Action item —
Write the records out again exactly, but without pictures.

Task material —
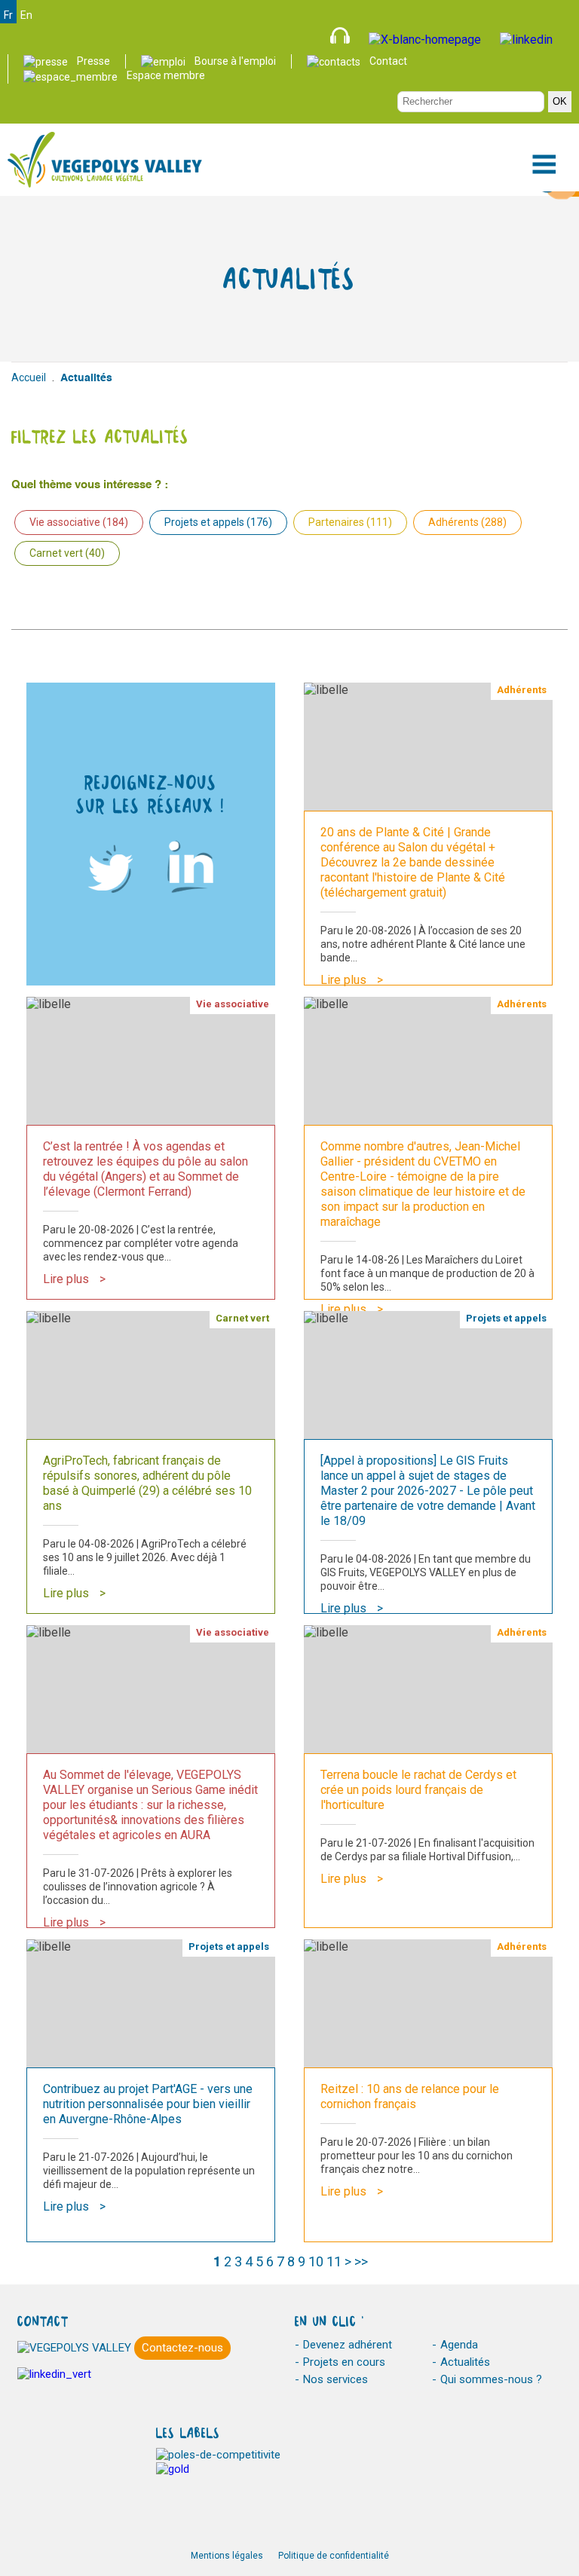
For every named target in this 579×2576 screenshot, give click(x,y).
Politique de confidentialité (333, 2555)
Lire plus (343, 980)
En (26, 15)
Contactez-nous (182, 2347)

Your solution —
For every named target in this 579×2576 screenshot, give click(x,y).
Politique de confidentialité (333, 2555)
Lire plus (343, 980)
En (26, 15)
Contactez-nous (182, 2347)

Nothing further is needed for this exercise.